- To do:
Instruction for the entries that follow: retype exactly the lines from the line with "Image resolution: width=1561, height=2380." to the line with "AREA NEWS (795, 204)", both included, and omit all others.

- Data listing:
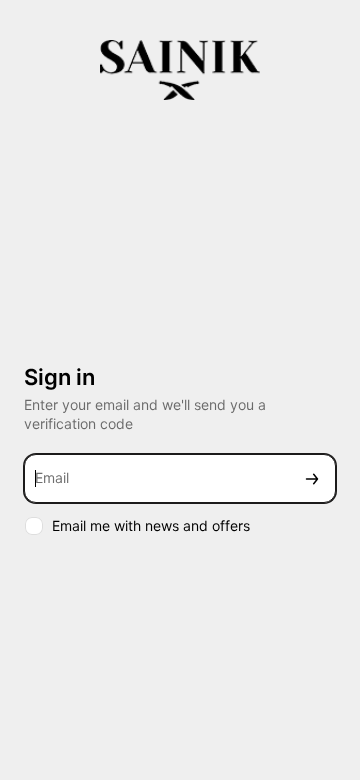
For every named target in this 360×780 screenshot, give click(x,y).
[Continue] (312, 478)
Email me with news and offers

--

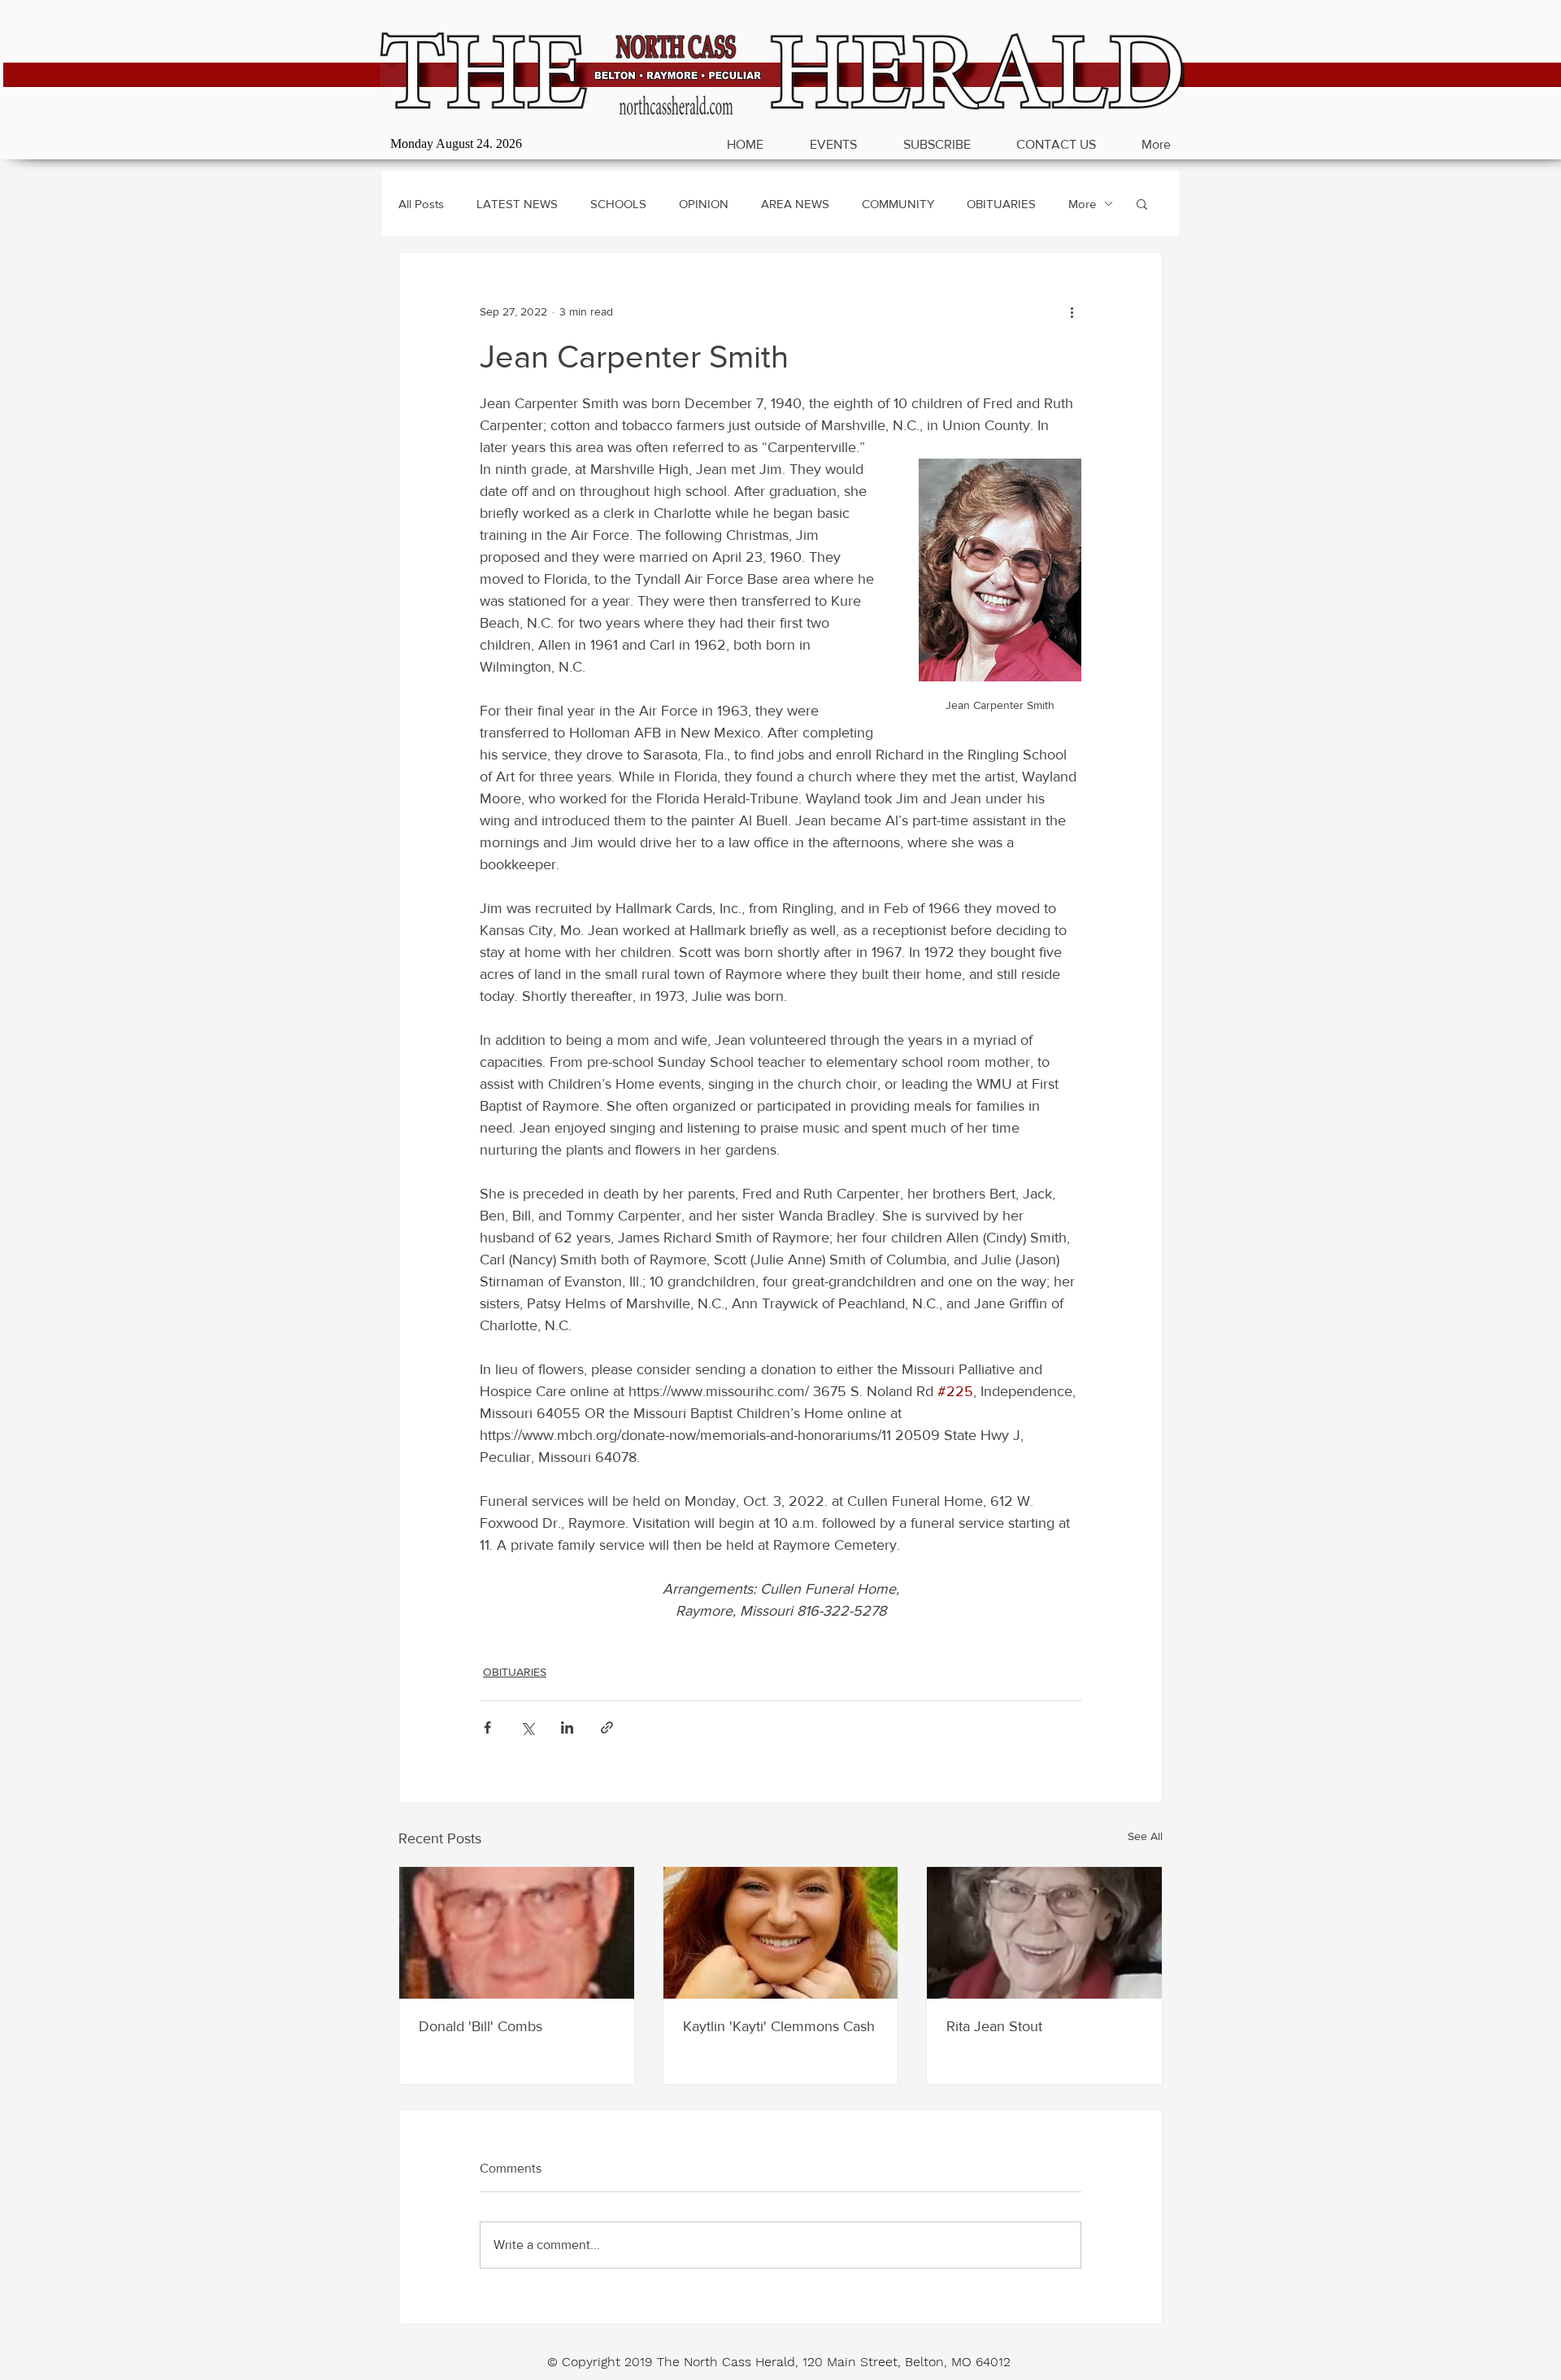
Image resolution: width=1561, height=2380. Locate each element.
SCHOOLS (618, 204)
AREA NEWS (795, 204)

- Result of the exercise:
Image resolution: width=1561, height=2380. Locate each element.
SCHOOLS (618, 204)
AREA NEWS (795, 204)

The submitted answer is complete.